Her memory isn't completely gone - she still remembers her phone. She asked me for it today after I forgot to hand it back to her when I accompanied her back to the hospice after the home visit.

But she is confused. Contrary to what she recalled to me, my bro never visited her yesterday.

I wonder what my bro is thinking.

He seems to be thinking that as long as I visit her, it's ok that he doesn't.

Does he treat this as some kind of chore?

Or is he such an escapist?

If the doctor can't revert her condition by raising the dosage again, I don't think she will be conscious by Feb.

There aren't many opportunities for us to talk to her anymore.

Why does he visit her only weekly at most?

He fears too much.

I fear too, but I've long come to the conclusion that not thinking about something will not make it go away. In most situations, ignoring an issue will only make it worse.

One of the volunteers asked me why he rarely comes.

I couldn't answer her.

Neither do I want to talk to him about it.

It is a bad idea to strain my relationship with him because we live in the same flat.

I remind him to visit her once in a while, but I do not want to push.

I'm hoping his girlfriend would do it for me, although I have a feeling that his girlfriend is as much of an escapist as he is.

I wonder if he understands the magnitude of the sorrow he will feel when it finally hits him that he will never be able to talk to her again, and that he never did even when she was around.

For me, I have the rest of my life to feel sad about how I barely know anything about my father's life.














His mother is lonely. We spoke to her at length about some things after the Christmas dinner, but one topic stood out in our conversation - her marriage.

The overall feel I get by the end of the discussion is that she is lonely and unable to let go of him.

It may not be his fault that his heart changed and he got bored of this steady marriage, but it is his fault to act on it despite their mutual trust not to break the matrimony.

On one hand, it is the rest of his life that we're talking about after all.

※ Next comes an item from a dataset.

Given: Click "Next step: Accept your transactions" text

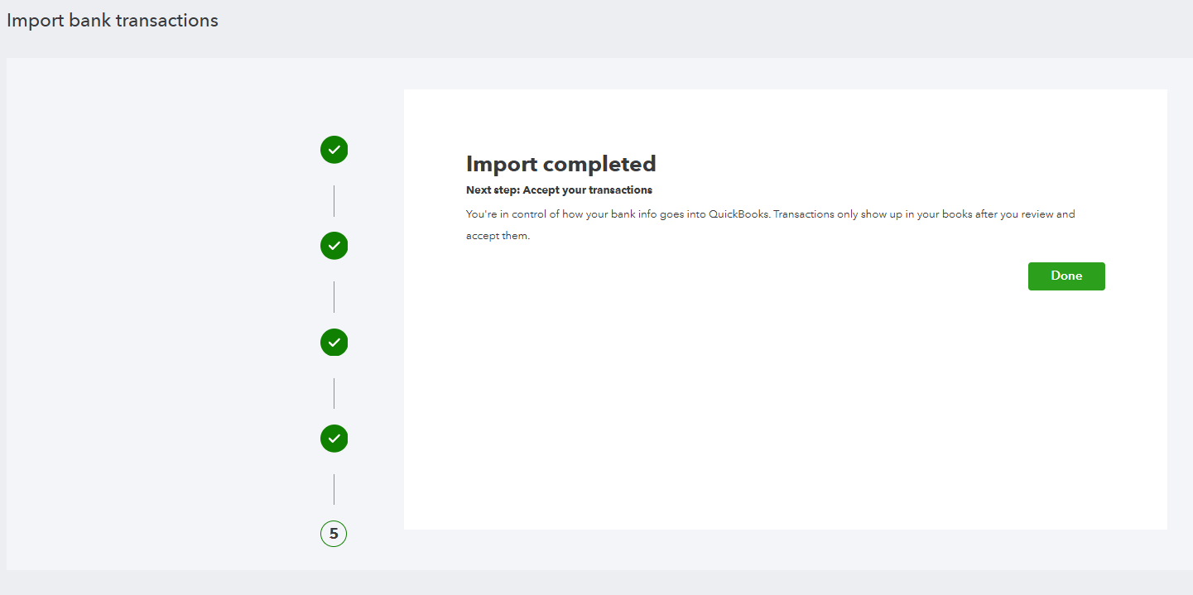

On the other hand, it also concerns the rest of her life.

In such a situation, the fault lies in the person who acts first for his/her own benefit.

If one had acted in favour of the other's interest, then can one say that nobody is at fault.

The reason is that the root of the problem is the ability of both parties to let go.

If either side is unable to do so, neither should do it.

That she is so eager to talk about such private matters with people she sees only once or twice a year shows how much she needs someone to talk to and how much she needs to release her frustrations.

I wonder if she will become depressed like my mother did.

She probably shouldn't be left alone. If she's anything like my mother, she's going to arrive at strange conclusions after thinking too much on her own.

In the years following my father's death, my mother came up with all kinds of reasons to explain it, including the feng shui of his usual dining chair.

That, IMO, definitely wasn't normal, but I didn't know what to do then.

By the time I realized she was passively suicidal, it was already too late.













What one wants and what one gets are not always the same.

It's like a river - one can try and shift it but one cannot just stop it wherever one wants it to.

Hence, compromise.

I don't want to work but I have to. So I compromise by spending more to make it more comfortable for myself.

Everyone makes compromises in life.

It's like Rule 34 - no exceptions.

People just can't live without compromising. It's as simple as that!